─── Records supplied

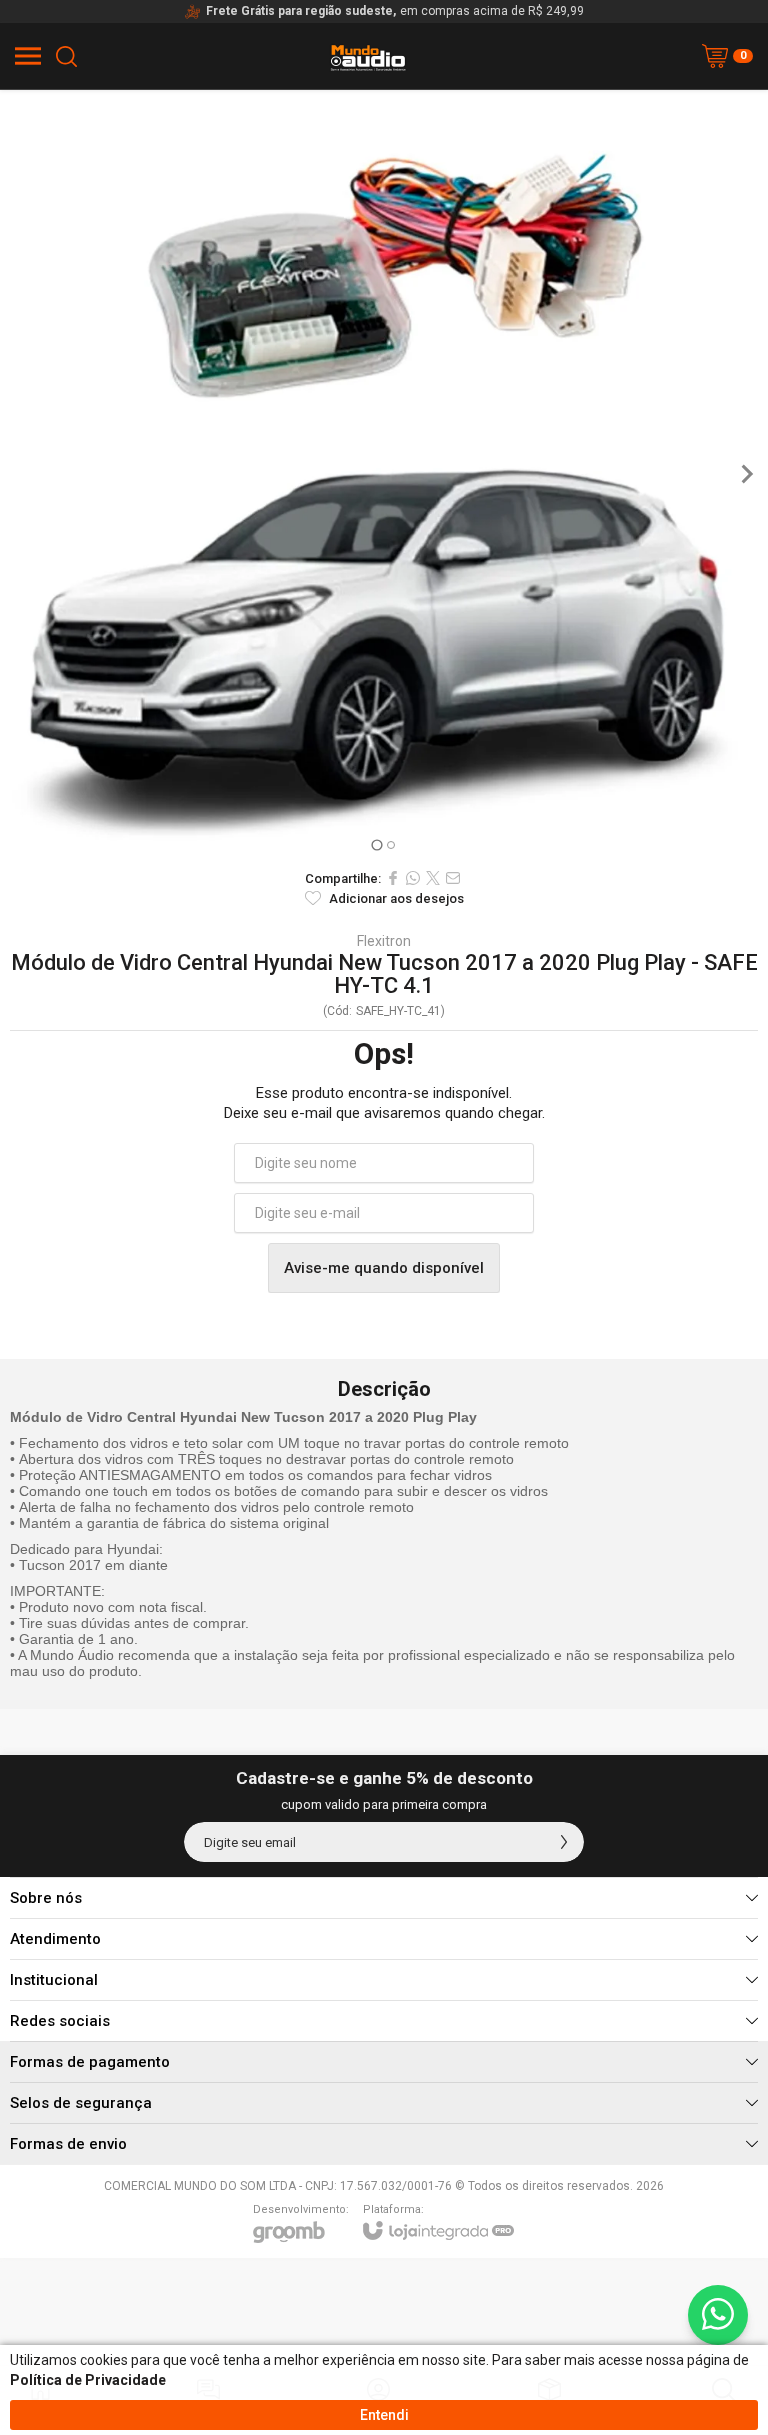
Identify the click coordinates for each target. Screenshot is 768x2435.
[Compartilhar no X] (433, 878)
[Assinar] (564, 1842)
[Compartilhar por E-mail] (453, 878)
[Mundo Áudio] (368, 86)
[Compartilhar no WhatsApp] (413, 878)
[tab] (376, 844)
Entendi (384, 2415)
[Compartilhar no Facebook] (393, 878)
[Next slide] (746, 474)
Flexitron (384, 941)
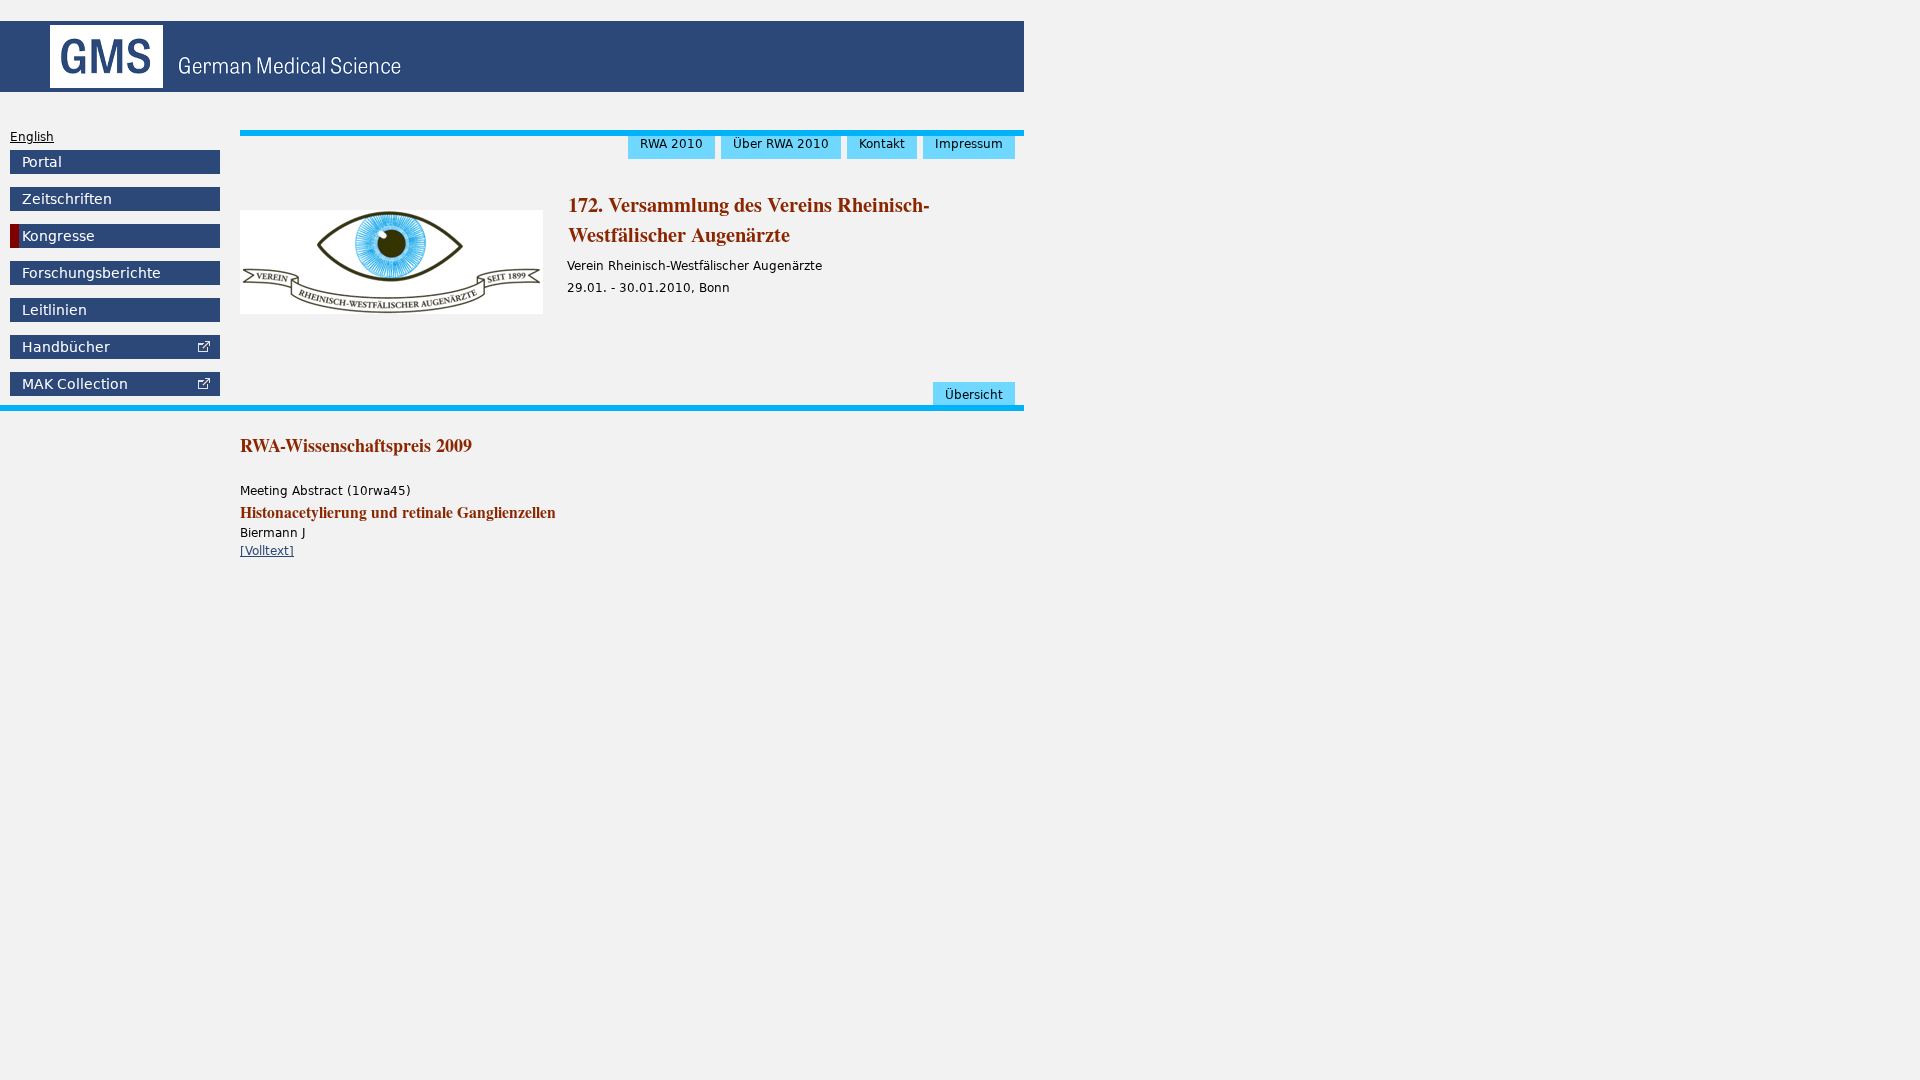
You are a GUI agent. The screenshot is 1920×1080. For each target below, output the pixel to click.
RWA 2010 (671, 144)
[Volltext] (267, 551)
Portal (42, 162)
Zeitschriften (67, 199)
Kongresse (58, 236)
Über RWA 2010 (781, 144)
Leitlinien (54, 310)
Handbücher (66, 347)
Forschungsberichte (91, 273)
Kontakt (882, 144)
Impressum (969, 144)
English (32, 137)
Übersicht (974, 395)
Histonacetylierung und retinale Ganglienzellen (398, 512)
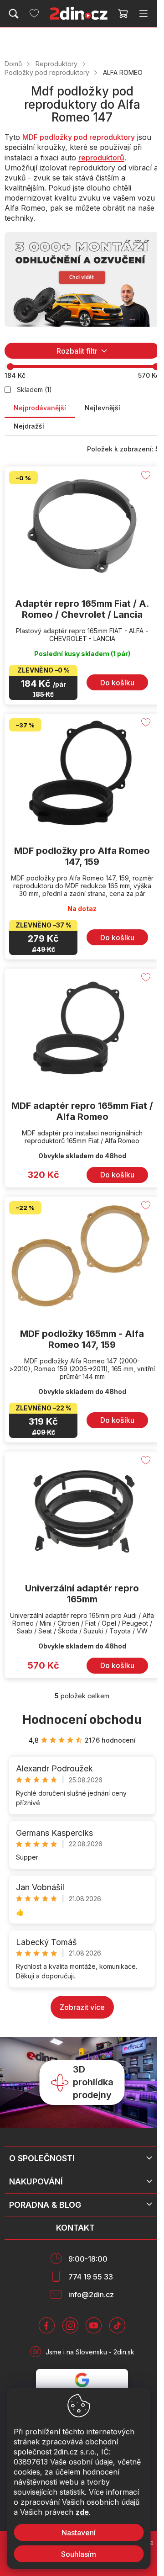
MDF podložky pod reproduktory (78, 137)
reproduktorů (101, 157)
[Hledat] (14, 13)
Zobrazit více (82, 2007)
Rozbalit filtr (76, 350)
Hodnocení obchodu (82, 1719)
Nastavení (79, 2532)
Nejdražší (29, 426)
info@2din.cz (91, 2294)
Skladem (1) (34, 389)
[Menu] (143, 13)
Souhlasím (78, 2554)
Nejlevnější (102, 408)
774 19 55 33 (90, 2276)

──────

• **What is being asked**: The reply needs to repeat exactly the line containing "[Compartilhar no WhatsApp] (413, 878)" and each line after it, through the final line of the entries above, and to skip the pictures.

• **Task result**:
[Compartilhar no WhatsApp] (413, 878)
[tab] (376, 844)
Entendi (384, 2415)
[Compartilhar no Facebook] (393, 878)
[Next slide] (746, 474)
Flexitron (384, 941)
You are a GUI agent. The screenshot is 1920×1080. For each target below, output the pixel to click.
RWA 2010 (671, 144)
[Volltext] (267, 551)
Portal (42, 162)
Zeitschriften (67, 199)
Kongresse (58, 236)
Über RWA 2010 (781, 144)
Leitlinien (54, 310)
Handbücher (66, 347)
Forschungsberichte (91, 273)
Kontakt (882, 144)
Impressum (969, 144)
English (32, 137)
Übersicht (974, 395)
Histonacetylierung und retinale Ganglienzellen (398, 512)
MDF podložky pod reproduktory (78, 137)
reproduktorů (101, 157)
[Hledat] (14, 13)
Zobrazit více (82, 2007)
Rozbalit filtr (76, 350)
Hodnocení obchodu (82, 1719)
Nastavení (79, 2532)
Nejdražší (29, 426)
info@2din.cz (91, 2294)
Skladem (1) (34, 389)
[Menu] (143, 13)
Souhlasím (78, 2554)
Nejlevnější (102, 408)
774 19 55 33 (90, 2276)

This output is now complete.